To create the datasets for the original InstructGPT models, OpenAI hired a team of 40 labellers from [Upwork](https://www.upwork.com/) and used [Scale AI](https://scale.com/rlhf) to manage the datasets.

## Supervised Fine-Tuning (SFT)

> Like RLHF, the point of supervised fine-tuning is to make the language model better and more aligned with human intention

> SFT requires a labelled dataset

> Up to a point, overfitting the model to the SFT dataset can continue to increase human preference ratings.



## Step 1: Collect demonstration data and train a supervised policy

This means that a team of humans literally write out acceptable responses to a range of prompts. These responses are saved, and make up the raw data for a dataset.
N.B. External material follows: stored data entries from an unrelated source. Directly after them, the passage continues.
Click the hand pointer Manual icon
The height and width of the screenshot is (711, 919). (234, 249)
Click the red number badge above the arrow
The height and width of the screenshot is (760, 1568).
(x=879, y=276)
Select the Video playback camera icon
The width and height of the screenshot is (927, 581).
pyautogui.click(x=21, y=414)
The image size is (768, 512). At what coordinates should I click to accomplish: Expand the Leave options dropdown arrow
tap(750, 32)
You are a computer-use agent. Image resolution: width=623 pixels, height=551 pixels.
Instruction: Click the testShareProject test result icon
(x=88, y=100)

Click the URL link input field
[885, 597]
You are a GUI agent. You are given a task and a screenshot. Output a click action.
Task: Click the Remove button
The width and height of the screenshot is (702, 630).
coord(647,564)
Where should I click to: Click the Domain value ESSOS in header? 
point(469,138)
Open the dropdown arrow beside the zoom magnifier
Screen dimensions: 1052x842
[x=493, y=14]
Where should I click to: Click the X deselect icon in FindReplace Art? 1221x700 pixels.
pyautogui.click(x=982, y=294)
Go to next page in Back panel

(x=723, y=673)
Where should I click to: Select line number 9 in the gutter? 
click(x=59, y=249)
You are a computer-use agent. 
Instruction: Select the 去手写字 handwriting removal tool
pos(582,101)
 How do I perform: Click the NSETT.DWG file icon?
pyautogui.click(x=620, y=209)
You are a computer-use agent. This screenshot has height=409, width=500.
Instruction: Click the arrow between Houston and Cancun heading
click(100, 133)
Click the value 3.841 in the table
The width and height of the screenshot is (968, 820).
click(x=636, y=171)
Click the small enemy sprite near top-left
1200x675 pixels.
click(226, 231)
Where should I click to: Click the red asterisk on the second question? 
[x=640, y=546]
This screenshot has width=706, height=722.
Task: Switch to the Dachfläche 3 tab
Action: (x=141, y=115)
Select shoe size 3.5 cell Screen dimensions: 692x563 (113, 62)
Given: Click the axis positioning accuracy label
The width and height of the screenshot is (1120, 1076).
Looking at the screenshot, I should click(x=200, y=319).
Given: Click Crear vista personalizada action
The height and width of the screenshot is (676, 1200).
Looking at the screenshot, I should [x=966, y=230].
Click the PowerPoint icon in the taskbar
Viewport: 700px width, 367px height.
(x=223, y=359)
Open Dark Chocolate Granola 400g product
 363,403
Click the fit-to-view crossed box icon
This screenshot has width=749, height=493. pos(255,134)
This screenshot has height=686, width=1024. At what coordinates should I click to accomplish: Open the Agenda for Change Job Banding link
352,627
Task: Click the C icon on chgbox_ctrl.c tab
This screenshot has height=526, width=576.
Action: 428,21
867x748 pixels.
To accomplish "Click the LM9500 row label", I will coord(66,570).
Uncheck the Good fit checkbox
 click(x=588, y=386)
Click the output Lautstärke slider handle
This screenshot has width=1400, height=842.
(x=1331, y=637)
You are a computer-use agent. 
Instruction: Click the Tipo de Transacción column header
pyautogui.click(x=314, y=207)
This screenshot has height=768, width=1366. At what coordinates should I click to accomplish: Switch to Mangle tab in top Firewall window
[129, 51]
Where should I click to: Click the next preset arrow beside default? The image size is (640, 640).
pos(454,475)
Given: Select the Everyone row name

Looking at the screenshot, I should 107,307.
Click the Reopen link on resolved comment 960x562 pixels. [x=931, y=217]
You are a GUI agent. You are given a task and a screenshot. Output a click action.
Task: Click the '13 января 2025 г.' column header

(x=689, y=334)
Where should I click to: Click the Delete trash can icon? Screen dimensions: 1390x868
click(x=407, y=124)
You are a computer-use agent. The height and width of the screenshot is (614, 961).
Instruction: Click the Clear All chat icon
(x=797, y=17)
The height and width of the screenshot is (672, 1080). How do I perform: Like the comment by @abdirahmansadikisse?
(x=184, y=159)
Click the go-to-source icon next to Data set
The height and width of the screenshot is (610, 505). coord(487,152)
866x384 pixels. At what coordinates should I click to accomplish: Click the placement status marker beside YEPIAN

The final part of step 1 is to _train a supervised policy_.

> A policy is something that defines how you act in a certain situation. In the case of ChatGPT, the "situation" is the instruction written by the user (or the conversation so far), and the policy defines what response ChatGPT should produce.

The policy is determined by the parameters of the language model. Initially, this policy is defined by the parameters of the model used as a starting point (the backbone).

## Reinforcement Learning with Human Feedback

### Recap: What is Reinforcement Learning?

> Reinforcement learning is where 

### No Labels, No Problem

The fine-tuned model can use the reward model (RM) to evaluate new generated text, without requiring labelled ideal responses.

> RLHF does not require the prompts in its dataset to be labelled with ideal responses, but it does require the reward model (RM)

### Using the reward model

> The reward model can be used to produce a reward for the fine-tuned model in a reinforcement learning setup.